3 of 386 comments (clear)

  1. Who is Anders Hejlsberg? by bogaboga · · Score: 5, Informative
    For those just like myself who might not know who Anders Hejlsberg is, I post a link http://en.wikipedia.org/wiki/Anders_Hejlsberg that might help you understand who this man is.

    I did not know he was very instrumental in developing Pascal, a language I was an expert at one in the mid nineties.

  2. Re:Looks more like Delphi every release by bheer · · Score: 5, Informative
    Er, it might help if you actually read the spec. This isn't 'embedded SQL' in the sense of Pro*C -- the 'queries' are really a bit of (helpful) syntactic sugar over an object-oriented, typesafe set of expressions (you'll see the lambda expressions, new to C#, used heavily here):

    from c in customers
    where c.City == "London"
    select c.Name
    turns into

    customers.
    Where(c => c.City == "London").
    Select(c => c.Name)


    Of course, if you don't like it you can always pass strings of SQL text to the data layer, or do everything with StoredProcs -- after all, DLINQ helpfully shields you from ADO.NET but nothing stops you from using ADO.NET either directly or through alternate layers like NHibernate.

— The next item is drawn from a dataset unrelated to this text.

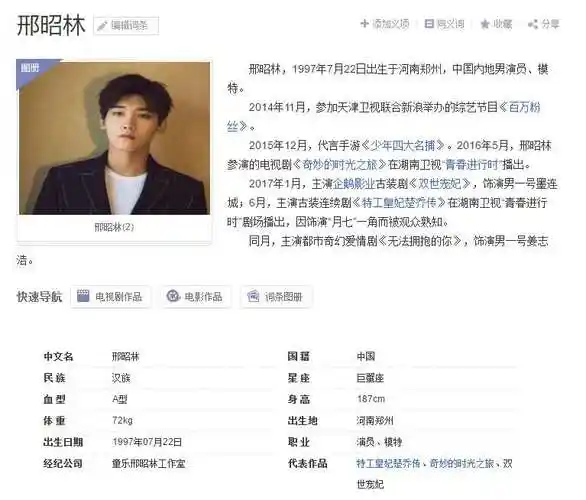586x500 pixels.
Task: Click the film reel icon for 电影作品
Action: (x=173, y=296)
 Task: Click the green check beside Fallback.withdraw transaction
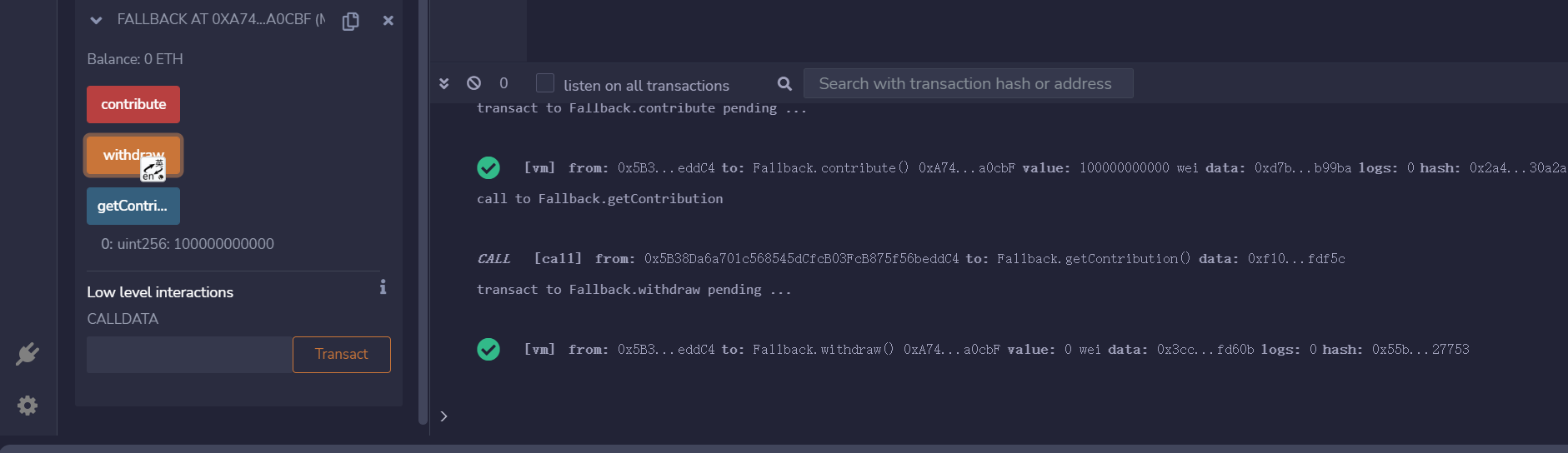click(x=488, y=350)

    This should also answer your point about optimised SQL generation ... the programmer does not type SQL into C#, SQL gen is still done in the background.

    Also, I can't believe that MS C# is going to include support for MySQL, Postgresql etc, like Hibernate, NHibernate, JDO etc.

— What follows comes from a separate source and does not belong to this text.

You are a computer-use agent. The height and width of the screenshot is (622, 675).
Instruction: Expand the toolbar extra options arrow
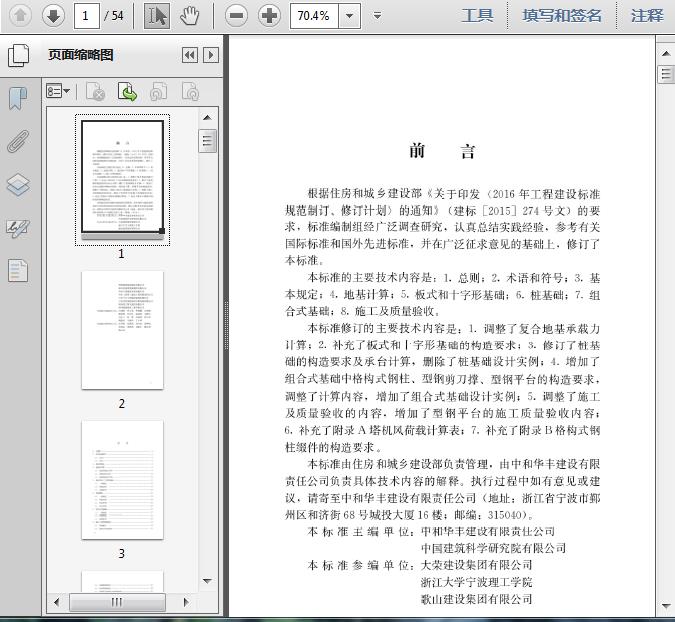pyautogui.click(x=377, y=16)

    They don't have to. Implementing DLINQ is really as simple as implmenting a pattern (which Helsberg called the 'query expression pattern') and adding your own DB-specific code.

    Currently Oracle and DB/2 ship libs for ADO.NET, you can be quite sure they'll ship libs for DLINQ. If the MySQL and Postgres communites want DLINQ support badly enough, I'm sure someone will write it.
  3. Re:Why implicitly typed locals? by dotcher · · Score: 5, Informative
    C# 3.0 also gains anonymous value types. You can do something like:
    var c = new {Name = "Fred Bloggs", Age = 12};
    Now, what type is c? It's an anonymous struct type, with two members - Name and Age. As it's anonymous, it's obviously not possible to declare it using the standard syntax.

    The language is still strongly, statically typed, though - the following would throw a compile-time error:

    c.Dept = "CS";
    Now, as to why this construct was added to the language in the first place: these anonymous types are useful when using LINQ to query a data source:
    var expr = people.Select(p => new {
    p.Name, BadCoder = p.Age == 11
    });

    foreach (var item in expr)
    Console.WriteLine("{0} is a {1} coder",
    item.Name,
    item.BadCoder ? "bad" : "good");
    expr and item are both given the appropiate type for the data they contain, with no need to explicity define the types. Most of the benefits of strong static typing are retained with this approach, and there's no need to define a type to store data for every weird query you run against the database.

    One benefit that is lost is the ability to share these types across assembly boundaries, which might be an issue in real, three-tier applications. On the other hand, if there's a need to pass data directly from the database to the client application, what's the point of having the middle tier in the first place? So, this might turn out to be a non-issue.

    (My examples were taken or adapted from this white paper, which is an overview of the LINQ project, including the new syntax added to C# 3.0.)